-- Source extract --
━━━━━━━━
There are only two exceptions in the Charter: self-defence and the Security Council authorising the use of force.
Self defence is governed by Article 51, and states: “nothing … shall impair the inherent right of individual or collective self-defence if an armed attack occurs against a Member”. Self-defence is not an unlimited right – States may only exercise it until the UN Security Council has “taken measures necessary to maintain international peace and security”.
Under Chapter VII’s Article 42, the UN Security Council is empowered to “… take such action by air, sea, or land forces as may be necessary to maintain or restore international peace and security.” The use of force requires an explicit authorisation in a Security Council Resolution (UNSCR), conventionally including the phrase “to use all necessary means” – see, for example, UNSCR 678 of 29 Nov 1990 that authorised Gulf War I. As a Chapter VII resolution, any resolution adopted under Article 42 is binding under international law.
A third exception to the general prohibition on the use of force are interventions to stop humanitarian disaster, for example the Rwandan Genocide, the so-called Responsibility to Protect (R2P). There is a clear gravity level inherent in R2P based on proportionality and immediacy – if you’re going to invade a country, or drop bombs on it, the force you use must be proportionate to the violence you are stopping, and that violence must be either happening or immediately apparent. Consequently, mass killings of civilians, whether genocidal or not – would seem to be the minimum required for the use of force under R2P. It is also clear in state practice that a claim for legitimacy under R2P would need to be made at the time of the intervention.
Nonetheless, even though R2P was endorsed at the 2005 World Summit at Rio, R2P remains controversial amongst those states that jealously guard their sovereignty over domestic matters, notably including Russia, China and India. As the intervention in Kosovo demonstrated, there are occasions when a humanitarian disaster is, or is about to, occur when the Security Council is deadlocked; I would argue Syria is another case where R2P can – and should – be invoked to protect Syria’s civilians from their government.
━━━━━━━━
-- Data lines --
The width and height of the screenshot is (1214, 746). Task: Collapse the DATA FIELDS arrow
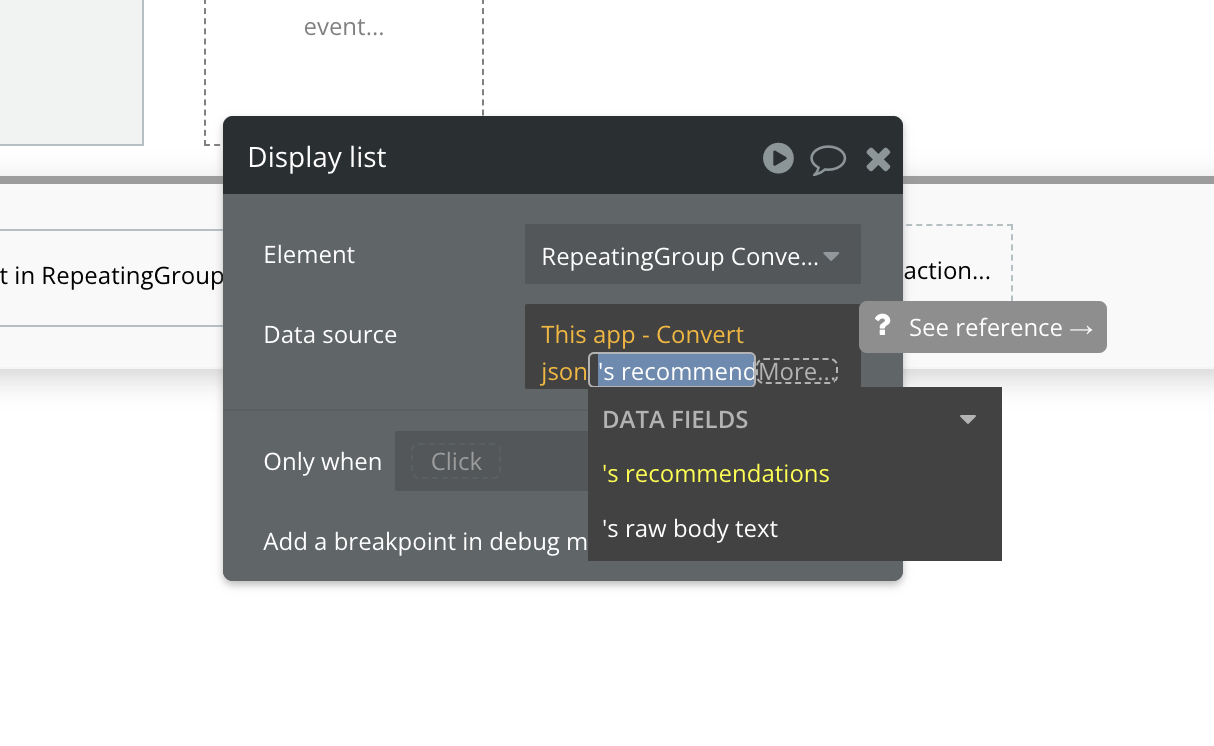click(967, 420)
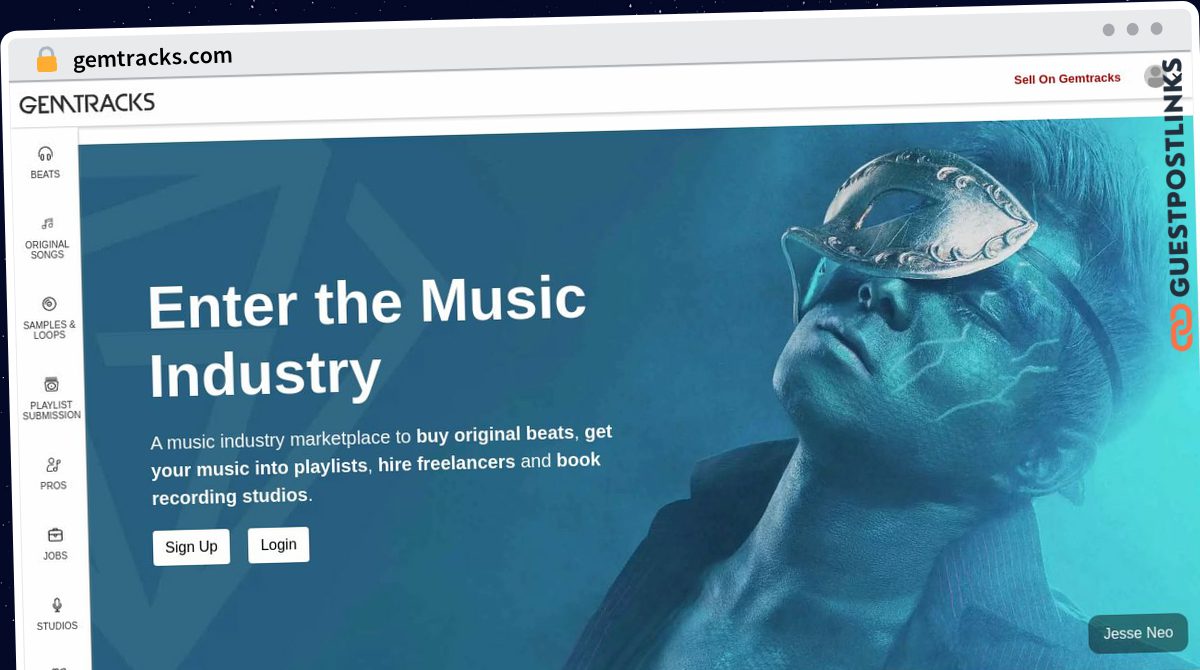
Task: Select the Original Songs music note icon
Action: (x=47, y=223)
━━━━━━━━
-- Stated task A --
Please decide whether each statement agrees with the passage on the use of force under the UN Charter. Answer yes or no for each, and quote the text's deciding words.
(i) Self-defence under Article 51 may be exercised without limit.
(ii) UNSCR 678 authorised Gulf War I.
(iii) China is named among the states that accept R2P without controversy.
-- Stated task B --
Pick up the text on the use of force under the UN Charter after its final sentence and carry it forward.
The data comes from another source.

-- Exercise output A --
(i) No: "Self-defence is not an unlimited right"
(ii) Yes: "UNSCR 678 of 29 Nov 1990 that authorised Gulf War I"
(iii) No: "R2P remains controversial amongst those states that jealously guard their sovereignty over domestic matters, notably including Russia, China and India"

-- Exercise output B --
These then, are the only three circumstances under which force can be used legally in the post-UN Charter world.
So what does this mean for the 2003 Iraq invasion?
There was no claim of self-defence or, at the time, of humanitarian intervention. Though the human rights record of Saddam Hussein’s dictatorship was woeful, in and of itself this does not provide a legal basis for invasion and regime change – a point expressly made in Lord Goldsmith’s draft legal advice of February 2003. Goldsmith’s advice concluded:
That is not to say that action may not be taken to remove Saddam Hussein from power if it can be demonstrated that such action is a necessary and proportionate measure to secure the disarmament of Iraq. But regime change cannot be the objective of military action. This should be borne in mind in considering the list of military targets and in making public statements about any campaign.
In some sense the distinction was academic, in that to defeat the Iraqi military in order to access the suspicious sites that the UN weapons inspectors wanted to visit, the Hussein regime would fall. But given that Blair and his supporters make the utilitarian claim that the Iraqi people are much better off than under Saddam, it is important to recognize that this is not a valid international legal argument. It fails, both because it was not made at the time, and secondly that in 2003 the level of repression and violence against Iraqi civilians would not have reached the R2P proportionality threshold.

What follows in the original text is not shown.